だが、神無家が十年をかけて計画していたものが、全て無に帰したのは間違いなく痛手であった。
「シンさんは、善人の方がよろしいと思いますわ。決闘でも余計な一言を粟国勝利に言ったのでは?」
「太陽だと思われているから、その推理に裏付けを与えたんだよ。計画通りだから大丈夫」
『空間の魔女』へとウィンクをしてシンは戯ける。その軽い態度を見て、クスリと『空間の魔女』は微笑み返す。

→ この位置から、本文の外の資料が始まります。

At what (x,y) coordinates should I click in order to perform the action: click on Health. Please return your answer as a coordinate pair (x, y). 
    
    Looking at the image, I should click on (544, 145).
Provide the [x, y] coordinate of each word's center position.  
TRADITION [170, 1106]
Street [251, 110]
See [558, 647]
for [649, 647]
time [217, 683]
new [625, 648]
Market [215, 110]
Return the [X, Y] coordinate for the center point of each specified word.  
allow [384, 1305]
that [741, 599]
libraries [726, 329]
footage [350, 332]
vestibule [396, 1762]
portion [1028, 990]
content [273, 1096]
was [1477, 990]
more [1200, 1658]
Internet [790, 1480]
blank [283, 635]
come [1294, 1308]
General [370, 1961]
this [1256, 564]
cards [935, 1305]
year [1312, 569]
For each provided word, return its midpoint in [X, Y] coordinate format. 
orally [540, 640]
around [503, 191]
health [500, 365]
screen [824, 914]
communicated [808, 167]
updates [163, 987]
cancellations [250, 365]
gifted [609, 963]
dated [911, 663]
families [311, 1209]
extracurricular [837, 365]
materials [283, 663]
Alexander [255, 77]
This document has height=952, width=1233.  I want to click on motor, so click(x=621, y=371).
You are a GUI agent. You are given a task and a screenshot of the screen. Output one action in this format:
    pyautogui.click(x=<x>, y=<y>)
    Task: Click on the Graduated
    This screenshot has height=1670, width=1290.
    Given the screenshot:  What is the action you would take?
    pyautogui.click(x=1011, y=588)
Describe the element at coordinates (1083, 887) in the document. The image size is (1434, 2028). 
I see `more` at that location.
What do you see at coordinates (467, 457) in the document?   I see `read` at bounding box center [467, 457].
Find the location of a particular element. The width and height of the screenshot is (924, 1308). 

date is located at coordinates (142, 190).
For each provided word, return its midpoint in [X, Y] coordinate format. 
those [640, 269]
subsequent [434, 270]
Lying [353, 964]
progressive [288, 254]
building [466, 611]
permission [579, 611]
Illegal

「ならば、今回のオリエンテーリングも大丈夫なのですね?」
「もちろん。父さんお任せください。既に『ニーズヘッグ』にも渡りはつけていますから」
「これが終れば『ソロモン』との作戦を開始する。シン、『空間の魔女』よ。二人とも任せたぞ」
「任せてよ、父さん」
「はい。全ては上手くいくことでしょう」
得意げにシンが礼をして、『空間の魔女』もコクリと頷く。
「これからの作戦が上手くいけば、『協力者』と行動を起こすつもりだ。その日を楽しみにしている」
神無公爵が立ち上がり、部屋から出ていく。シンも同じく立ち上がると『空間の魔女』に顔を向けて挨拶をする。
「それじゃあ、よろしくね師匠」
「? 貴方の師匠になった覚えはありませんが?」
「おっと、そうだったね。間違えたよ。おやすみ〜」
可笑しそうに笑うと、手をひらひらと振って、シンも部屋を出ていく。
ポツリと残った『空間の魔女』はクスクスと笑う。
「師匠になった覚えはありませんよ、シン。えぇ、弟子だと思ったことは一度もありません」
そうして『瞬間移動』の魔法陣を描くと、部屋の扉をちらりと見る。
「だって弟子にすると生贄にするのに罪悪感が湧きますからね」
魔女の姿はかき消えて、その呟きは誰にも聞かれることなく空気に溶け込み消えるのであった。
原作において、お人好しの正義感の熱いシンと、隠されしシンの才能を見抜き鍛え上げた『空間の魔女』。
そのような姿はどこにもなかったのである。